▶ _Saved entries_
▬▬▬

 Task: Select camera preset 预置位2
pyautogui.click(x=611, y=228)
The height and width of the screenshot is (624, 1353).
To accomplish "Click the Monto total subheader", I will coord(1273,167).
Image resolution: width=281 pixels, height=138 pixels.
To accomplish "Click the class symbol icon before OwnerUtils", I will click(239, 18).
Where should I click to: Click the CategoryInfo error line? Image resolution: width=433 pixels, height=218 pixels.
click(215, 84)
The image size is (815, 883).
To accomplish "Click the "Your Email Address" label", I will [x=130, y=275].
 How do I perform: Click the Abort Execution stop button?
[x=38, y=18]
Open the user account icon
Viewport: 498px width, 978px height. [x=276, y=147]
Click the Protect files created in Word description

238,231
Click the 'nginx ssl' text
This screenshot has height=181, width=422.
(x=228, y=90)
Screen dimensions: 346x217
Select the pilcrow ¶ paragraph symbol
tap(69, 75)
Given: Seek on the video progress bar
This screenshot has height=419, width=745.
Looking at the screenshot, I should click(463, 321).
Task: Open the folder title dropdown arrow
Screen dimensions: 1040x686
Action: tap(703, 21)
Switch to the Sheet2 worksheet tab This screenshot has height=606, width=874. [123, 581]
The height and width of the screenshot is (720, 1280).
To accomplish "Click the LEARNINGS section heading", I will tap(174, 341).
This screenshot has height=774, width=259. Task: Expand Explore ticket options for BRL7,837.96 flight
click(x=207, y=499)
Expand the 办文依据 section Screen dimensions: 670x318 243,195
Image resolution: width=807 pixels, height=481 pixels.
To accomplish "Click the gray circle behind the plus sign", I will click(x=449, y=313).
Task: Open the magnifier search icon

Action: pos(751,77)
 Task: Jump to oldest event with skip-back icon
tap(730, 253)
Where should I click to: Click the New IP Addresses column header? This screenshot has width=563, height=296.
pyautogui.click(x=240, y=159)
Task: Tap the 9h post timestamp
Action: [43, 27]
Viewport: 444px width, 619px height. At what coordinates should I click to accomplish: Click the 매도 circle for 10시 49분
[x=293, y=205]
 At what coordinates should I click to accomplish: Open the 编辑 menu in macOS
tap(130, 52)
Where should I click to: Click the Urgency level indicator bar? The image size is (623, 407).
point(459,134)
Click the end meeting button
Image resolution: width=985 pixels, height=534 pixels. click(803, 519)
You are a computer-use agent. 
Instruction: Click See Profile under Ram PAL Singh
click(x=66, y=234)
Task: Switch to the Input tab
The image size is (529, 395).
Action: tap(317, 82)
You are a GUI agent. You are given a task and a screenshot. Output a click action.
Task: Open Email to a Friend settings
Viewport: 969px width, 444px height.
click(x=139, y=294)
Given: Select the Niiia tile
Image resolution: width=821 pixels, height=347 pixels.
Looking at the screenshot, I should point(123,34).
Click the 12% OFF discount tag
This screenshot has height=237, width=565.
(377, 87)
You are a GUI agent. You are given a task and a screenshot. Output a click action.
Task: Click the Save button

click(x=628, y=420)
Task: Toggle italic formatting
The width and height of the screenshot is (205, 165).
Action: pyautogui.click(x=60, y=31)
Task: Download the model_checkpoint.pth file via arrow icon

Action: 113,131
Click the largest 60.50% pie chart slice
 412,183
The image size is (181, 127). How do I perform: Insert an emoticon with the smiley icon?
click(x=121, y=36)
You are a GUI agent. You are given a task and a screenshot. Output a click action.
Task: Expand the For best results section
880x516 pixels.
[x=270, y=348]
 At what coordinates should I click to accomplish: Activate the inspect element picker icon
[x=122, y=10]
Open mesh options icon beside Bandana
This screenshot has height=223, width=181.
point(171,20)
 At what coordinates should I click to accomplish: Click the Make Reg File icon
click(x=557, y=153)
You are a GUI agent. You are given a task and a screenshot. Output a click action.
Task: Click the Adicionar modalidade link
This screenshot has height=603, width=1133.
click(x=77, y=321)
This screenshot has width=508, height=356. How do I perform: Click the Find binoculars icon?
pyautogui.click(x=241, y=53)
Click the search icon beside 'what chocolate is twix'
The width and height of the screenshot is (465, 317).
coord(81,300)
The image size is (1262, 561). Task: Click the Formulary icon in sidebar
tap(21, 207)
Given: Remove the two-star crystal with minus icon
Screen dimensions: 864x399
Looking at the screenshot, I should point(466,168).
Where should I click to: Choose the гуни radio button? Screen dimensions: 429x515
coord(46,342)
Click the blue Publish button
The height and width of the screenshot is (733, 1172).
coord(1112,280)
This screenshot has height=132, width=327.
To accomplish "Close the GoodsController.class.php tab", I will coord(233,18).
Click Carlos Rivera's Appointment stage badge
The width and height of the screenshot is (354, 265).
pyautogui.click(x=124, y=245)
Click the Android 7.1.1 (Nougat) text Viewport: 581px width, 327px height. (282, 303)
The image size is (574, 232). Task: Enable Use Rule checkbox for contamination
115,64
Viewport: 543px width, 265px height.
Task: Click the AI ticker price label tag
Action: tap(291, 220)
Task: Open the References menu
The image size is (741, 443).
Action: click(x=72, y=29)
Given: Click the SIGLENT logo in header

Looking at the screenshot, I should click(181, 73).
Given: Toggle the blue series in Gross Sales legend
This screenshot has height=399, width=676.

▬▬▬

▶ _Exercise requirements_
Retype, exactly as written, each line from the one that has "Given: Toggle the" to the bottom of the entries above, and include both of those lines.

▶ _Output of the exercise_
Given: Toggle the blue series in Gross Sales legend
This screenshot has height=399, width=676.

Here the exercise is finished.